1. Lettre de mission de Du Bourg à Caillaud, reçue le 18 octobre 1538, pour l'examen d'une bible anglaise imprimée par François Regnault. 2. Explications fournies par Regnault. 3. Collation par un anglophone avec deux bibles en latin et en hébreu. 4. Conformité générale de la traduction avec le texte latin, à l'exception de passages fondés sur la version en hébreu. 5. Reproche au traducteur anglais d'avoir laissé des passages en hébreu. 6. Confusion engendrée par cette diversité de sources et de mots non traduits. 7. Traduction problématique du passage de Genèse 2,7 « inspiravit in faciem ejus spiraculum vitae ». 8. Traduction problématique du passage de Genèse 2,7 « factus est homo in animam viventem ». 9. Limitation de la suite de la collation par souci de brièveté. 10. Refus de signaler la bible à un docteur en théologie ou au lieutenant criminel au Châtelet de Paris, alors que des bibles françaises ont été publiées en 1529 et 1538. 11. Conséquences relatives des diversités de traduction. 12. Rareté du papier en Angleterre alléguée pour expliquer l'impression à Paris.

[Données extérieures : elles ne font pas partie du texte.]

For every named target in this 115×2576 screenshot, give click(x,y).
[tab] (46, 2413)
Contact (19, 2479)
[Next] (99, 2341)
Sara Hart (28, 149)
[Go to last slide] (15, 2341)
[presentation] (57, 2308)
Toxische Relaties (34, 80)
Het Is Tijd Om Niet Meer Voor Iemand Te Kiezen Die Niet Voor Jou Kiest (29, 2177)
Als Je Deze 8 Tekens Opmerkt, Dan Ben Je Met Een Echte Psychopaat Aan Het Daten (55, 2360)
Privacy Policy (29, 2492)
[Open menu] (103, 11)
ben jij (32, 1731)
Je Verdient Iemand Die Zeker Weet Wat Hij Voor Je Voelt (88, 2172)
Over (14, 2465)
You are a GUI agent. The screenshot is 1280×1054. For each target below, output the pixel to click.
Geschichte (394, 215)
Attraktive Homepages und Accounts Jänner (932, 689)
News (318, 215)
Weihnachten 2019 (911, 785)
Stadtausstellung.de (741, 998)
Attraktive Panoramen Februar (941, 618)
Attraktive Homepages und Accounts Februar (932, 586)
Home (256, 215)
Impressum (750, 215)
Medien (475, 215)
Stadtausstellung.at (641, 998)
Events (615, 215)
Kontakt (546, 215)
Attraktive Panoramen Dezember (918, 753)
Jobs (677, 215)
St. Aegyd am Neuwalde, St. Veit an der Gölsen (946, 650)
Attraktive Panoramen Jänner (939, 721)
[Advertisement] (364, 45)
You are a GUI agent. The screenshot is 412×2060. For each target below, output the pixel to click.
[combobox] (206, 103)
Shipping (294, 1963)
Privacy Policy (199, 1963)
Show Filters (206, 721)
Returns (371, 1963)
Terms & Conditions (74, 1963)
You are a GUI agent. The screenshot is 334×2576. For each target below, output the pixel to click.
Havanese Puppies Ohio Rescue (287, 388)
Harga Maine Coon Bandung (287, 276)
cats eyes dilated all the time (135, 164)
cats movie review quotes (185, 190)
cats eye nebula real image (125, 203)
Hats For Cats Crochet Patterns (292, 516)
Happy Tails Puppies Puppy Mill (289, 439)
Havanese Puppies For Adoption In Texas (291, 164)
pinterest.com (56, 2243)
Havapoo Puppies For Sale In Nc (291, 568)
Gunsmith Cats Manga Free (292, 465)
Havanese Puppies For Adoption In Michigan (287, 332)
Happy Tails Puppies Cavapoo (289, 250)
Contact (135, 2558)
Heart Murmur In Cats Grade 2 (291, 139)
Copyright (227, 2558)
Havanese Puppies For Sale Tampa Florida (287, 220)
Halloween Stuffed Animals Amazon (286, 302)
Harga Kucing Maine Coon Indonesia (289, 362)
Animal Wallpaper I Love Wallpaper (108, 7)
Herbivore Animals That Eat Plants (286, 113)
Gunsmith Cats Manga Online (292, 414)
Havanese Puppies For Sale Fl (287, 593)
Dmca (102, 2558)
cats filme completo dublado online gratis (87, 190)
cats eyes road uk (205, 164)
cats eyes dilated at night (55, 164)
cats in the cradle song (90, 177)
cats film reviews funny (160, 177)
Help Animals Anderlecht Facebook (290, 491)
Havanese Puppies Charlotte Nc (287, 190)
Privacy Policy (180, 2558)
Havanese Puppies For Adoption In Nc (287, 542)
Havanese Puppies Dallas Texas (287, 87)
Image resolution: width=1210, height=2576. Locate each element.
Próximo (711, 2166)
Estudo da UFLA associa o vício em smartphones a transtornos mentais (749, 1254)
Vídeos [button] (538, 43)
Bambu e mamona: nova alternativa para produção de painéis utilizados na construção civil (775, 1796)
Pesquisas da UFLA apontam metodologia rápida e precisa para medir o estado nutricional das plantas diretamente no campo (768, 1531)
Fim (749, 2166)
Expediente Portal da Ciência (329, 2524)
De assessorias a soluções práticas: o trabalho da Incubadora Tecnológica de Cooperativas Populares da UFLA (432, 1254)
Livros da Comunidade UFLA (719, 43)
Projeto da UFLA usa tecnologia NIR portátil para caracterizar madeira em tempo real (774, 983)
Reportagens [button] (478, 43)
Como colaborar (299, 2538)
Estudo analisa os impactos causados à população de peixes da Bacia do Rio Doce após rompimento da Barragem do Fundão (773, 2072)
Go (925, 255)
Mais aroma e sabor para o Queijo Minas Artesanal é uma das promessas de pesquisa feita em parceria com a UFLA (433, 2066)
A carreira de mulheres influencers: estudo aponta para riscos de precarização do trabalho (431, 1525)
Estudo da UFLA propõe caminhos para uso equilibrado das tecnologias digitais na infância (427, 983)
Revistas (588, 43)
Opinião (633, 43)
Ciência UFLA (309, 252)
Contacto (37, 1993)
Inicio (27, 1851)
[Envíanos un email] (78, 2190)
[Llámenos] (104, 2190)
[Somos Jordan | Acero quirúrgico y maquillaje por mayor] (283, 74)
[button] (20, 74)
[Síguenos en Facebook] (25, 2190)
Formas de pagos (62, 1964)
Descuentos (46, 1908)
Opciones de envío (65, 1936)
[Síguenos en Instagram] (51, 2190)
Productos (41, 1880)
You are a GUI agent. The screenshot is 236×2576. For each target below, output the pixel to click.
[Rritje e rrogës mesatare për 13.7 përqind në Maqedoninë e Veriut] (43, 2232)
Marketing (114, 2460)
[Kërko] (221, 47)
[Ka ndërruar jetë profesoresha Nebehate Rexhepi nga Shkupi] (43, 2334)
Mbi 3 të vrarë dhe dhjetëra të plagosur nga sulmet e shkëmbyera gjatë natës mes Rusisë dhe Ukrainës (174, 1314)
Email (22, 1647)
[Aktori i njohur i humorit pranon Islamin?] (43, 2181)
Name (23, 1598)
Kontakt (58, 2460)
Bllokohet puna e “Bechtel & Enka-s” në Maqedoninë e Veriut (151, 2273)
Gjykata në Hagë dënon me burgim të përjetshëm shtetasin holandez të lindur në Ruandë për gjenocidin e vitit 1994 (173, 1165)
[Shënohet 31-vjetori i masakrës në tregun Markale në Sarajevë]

  • Orig. signé, jadis scellé d'un cachet de cire rouge sous papier au dos. Arch. nat., J 966, dossier 13, pièce n° 5 (conservé sous la cote AE II 613), 32 cm x 22 cm, papier, 4 pages.
  • Extraits : Musée des Archives nationales. Documents originaux de l'histoire de France exposés dans l'hôtel de Soubise, Paris, 1872, p. 347.
  • Mention : Henry Martin Baird, History of rise of the huguenots, 2 vol., Londres, 1880, t. I, p. 219-220.
[adresse au dos] À monseigneur, Monseigneur le chancellier.

Monseigneur, tant et si tres humblement que je puys me recommande à vostre bonne grace.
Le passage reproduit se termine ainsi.